Lines from the beginning of the data through the line containing "Task: Mute the volume" are to be copied exactly, with no other line included.

PROVIDED DATA:
=======
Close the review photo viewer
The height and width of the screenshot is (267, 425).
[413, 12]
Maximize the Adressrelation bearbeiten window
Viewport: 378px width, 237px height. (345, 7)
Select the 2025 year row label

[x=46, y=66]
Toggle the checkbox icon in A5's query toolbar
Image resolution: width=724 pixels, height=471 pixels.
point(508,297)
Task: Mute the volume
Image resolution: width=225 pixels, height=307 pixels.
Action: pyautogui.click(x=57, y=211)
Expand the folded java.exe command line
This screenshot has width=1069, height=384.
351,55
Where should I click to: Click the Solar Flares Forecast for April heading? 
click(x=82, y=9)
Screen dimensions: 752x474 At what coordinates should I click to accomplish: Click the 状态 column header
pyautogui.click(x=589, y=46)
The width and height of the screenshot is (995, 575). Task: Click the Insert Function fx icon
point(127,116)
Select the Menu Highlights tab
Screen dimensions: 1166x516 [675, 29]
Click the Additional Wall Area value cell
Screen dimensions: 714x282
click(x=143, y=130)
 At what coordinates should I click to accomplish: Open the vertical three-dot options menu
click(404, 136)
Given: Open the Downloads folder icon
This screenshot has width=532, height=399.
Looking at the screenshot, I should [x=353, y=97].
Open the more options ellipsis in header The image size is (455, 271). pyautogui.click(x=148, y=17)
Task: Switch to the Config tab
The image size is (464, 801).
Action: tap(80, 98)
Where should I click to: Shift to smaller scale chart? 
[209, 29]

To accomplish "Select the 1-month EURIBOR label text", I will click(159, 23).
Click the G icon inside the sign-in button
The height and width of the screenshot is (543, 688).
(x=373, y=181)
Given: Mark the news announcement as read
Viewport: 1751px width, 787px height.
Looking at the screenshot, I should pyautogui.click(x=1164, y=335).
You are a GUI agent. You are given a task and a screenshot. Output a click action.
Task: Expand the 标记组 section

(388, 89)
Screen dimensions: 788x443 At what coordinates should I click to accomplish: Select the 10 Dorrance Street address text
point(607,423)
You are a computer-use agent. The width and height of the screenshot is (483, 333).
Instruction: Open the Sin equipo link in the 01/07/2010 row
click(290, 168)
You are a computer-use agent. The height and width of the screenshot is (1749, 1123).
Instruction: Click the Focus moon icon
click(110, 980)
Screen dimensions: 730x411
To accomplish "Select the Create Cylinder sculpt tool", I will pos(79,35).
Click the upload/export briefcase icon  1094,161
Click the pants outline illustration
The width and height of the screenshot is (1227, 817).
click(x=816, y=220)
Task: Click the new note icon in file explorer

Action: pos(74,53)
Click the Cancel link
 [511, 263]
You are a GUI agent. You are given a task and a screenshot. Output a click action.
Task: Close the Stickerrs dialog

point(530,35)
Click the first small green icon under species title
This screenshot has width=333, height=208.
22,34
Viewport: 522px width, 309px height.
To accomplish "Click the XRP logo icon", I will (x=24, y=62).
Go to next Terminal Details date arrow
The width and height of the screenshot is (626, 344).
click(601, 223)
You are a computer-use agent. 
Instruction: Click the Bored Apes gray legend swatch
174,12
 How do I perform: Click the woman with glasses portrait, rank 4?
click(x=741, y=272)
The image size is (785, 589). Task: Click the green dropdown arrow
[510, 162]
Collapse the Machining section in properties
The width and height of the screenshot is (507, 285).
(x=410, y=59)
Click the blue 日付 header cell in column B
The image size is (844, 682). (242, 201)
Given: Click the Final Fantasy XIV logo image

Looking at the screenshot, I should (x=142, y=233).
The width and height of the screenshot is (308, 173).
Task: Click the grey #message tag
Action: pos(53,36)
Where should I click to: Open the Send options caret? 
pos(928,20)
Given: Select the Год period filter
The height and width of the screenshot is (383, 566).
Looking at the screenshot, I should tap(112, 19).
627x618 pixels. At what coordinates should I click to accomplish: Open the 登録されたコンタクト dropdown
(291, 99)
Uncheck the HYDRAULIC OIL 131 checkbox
=======
ANSWER SPACE:
Close the review photo viewer
The height and width of the screenshot is (267, 425).
[413, 12]
Maximize the Adressrelation bearbeiten window
Viewport: 378px width, 237px height. (345, 7)
Select the 2025 year row label

[x=46, y=66]
Toggle the checkbox icon in A5's query toolbar
Image resolution: width=724 pixels, height=471 pixels.
point(508,297)
Task: Mute the volume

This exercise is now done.